The last year of sustained violence was in 2000 when 23 were killed.

ETA was synonymous with the indiscriminate destruction of the car bomb, including the Hipercor supermarket bomb in Barcelona in 1987 which killed 21, including 9 children and the Civil Guard barracks bomb in Zaragoza in the same year killing 11, including five children.

The Basque separatist group ETA has vowed not to return to violence. Picture by PA/Gara

Ternera remains on bail in France awaiting a Spanish extradition hearing. He’s charged with the 11 Zaragoza murders.

The interview was first broadcast at the San Sebastian Film Festival in September, leading to protests in Spain and a campaign for it to be banned.

It’s a stark presentation.
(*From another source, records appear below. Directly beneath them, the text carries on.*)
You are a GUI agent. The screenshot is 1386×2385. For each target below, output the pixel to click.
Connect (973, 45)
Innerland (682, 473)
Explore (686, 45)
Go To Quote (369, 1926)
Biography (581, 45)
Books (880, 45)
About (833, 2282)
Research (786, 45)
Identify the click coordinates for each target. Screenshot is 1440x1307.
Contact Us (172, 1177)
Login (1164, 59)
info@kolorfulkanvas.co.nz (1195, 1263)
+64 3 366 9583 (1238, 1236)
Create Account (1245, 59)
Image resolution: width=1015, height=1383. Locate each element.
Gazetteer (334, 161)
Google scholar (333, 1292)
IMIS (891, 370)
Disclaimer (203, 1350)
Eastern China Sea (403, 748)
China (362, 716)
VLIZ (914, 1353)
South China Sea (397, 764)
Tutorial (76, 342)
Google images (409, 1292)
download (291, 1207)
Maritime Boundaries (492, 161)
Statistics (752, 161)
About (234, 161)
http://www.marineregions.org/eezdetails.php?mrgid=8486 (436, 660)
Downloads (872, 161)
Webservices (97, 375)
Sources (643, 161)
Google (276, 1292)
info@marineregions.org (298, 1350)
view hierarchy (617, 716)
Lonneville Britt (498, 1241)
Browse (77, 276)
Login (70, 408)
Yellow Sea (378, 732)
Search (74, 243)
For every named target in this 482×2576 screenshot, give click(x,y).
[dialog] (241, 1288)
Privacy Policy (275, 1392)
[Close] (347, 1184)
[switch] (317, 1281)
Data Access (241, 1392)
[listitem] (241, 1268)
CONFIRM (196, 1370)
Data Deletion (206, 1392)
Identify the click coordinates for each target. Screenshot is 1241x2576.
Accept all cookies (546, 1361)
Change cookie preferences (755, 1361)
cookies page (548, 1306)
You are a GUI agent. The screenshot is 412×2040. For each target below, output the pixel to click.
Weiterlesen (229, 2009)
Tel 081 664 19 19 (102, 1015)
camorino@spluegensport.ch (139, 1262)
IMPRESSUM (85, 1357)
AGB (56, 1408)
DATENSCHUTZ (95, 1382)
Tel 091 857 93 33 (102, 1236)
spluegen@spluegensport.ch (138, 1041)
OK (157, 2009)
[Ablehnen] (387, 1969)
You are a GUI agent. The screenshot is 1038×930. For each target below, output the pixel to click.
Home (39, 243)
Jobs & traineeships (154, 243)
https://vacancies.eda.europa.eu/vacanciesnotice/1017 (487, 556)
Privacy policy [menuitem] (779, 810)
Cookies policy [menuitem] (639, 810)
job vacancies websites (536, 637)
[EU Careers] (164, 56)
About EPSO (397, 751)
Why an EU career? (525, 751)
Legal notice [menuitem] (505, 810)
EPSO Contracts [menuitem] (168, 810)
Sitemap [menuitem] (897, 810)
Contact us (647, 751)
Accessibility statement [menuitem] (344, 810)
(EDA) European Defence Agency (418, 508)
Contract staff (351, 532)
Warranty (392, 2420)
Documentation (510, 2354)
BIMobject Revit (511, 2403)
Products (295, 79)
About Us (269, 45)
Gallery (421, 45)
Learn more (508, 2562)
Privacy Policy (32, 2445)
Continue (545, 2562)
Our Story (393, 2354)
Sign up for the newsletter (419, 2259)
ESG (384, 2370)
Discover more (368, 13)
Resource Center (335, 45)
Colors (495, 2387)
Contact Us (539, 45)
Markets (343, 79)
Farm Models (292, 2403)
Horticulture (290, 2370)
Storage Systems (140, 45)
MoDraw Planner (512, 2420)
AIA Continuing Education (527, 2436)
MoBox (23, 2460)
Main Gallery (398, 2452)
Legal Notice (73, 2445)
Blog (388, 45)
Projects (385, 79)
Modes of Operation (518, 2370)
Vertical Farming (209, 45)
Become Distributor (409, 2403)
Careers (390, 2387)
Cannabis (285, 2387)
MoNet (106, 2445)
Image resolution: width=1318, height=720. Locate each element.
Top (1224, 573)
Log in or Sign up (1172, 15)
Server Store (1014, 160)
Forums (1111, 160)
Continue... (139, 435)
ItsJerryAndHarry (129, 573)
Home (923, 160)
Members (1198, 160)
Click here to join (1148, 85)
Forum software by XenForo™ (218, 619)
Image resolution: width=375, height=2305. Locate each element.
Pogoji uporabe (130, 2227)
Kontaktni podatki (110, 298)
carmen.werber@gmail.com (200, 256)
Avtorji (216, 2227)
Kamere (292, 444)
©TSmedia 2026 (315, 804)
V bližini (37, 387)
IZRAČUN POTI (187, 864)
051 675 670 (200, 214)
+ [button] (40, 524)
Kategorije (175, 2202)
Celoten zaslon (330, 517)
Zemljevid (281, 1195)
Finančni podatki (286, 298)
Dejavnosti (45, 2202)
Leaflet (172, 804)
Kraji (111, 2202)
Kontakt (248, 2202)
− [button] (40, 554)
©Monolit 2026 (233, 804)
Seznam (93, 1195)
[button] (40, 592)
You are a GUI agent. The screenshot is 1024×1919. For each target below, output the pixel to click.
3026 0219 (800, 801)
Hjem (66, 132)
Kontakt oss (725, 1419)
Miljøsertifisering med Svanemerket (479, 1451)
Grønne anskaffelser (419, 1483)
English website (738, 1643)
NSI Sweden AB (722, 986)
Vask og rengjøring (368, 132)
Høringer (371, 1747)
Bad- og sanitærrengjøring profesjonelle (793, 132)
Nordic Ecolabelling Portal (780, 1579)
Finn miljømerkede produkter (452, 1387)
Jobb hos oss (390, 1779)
Ternera and Évole sitting opposite each other for the full 100 minutes.

There is footage of attacks and press conferences, but it’s essentially Évole questioning and probing.

It’s excellently handled by the journalist. He confronts Ternera repeatedly with the horror of ETA’s actions but never so aggressively that the two can’t maintain a civil conversation.

Ternera ‘regrets’ some actions (The Hipercor bombing and the killing of former female ETA activist Yoyes for seeking to open a dialogue with the Spanish government) and seeks to justify and shift blame for others.

For instance, he seeks to the blame the authorities for the Hipercor killings because they didn’t clear the supermarket after telephone warnings from ETA, which has a familiar echo in the north.

But on a number of occasions, Ternera gets very close to accepting the violence was wrong.

It’s wrapped up in group responsibility, but none the less he accepts that they lost control.

“Armed conflict was never an end in itself. Ever,” he says.

“But those decades of armed conflict caused victims on both sides. Irreversible outcomes. And I think those victims must be acknowledged. And the confrontation, the conflict, has led us to practically forget, almost always, the ethical side of things.

“That aspect has been pushed aside to an extent by the adverse consequences of the crescendoing violence brought on by both sides. And that violent spiral has led all of us to become desensitised to the suffering of others. To the pain of others.”

“Is that what happened to you?” Évole asks. “Absolutely,” Ternera fires back.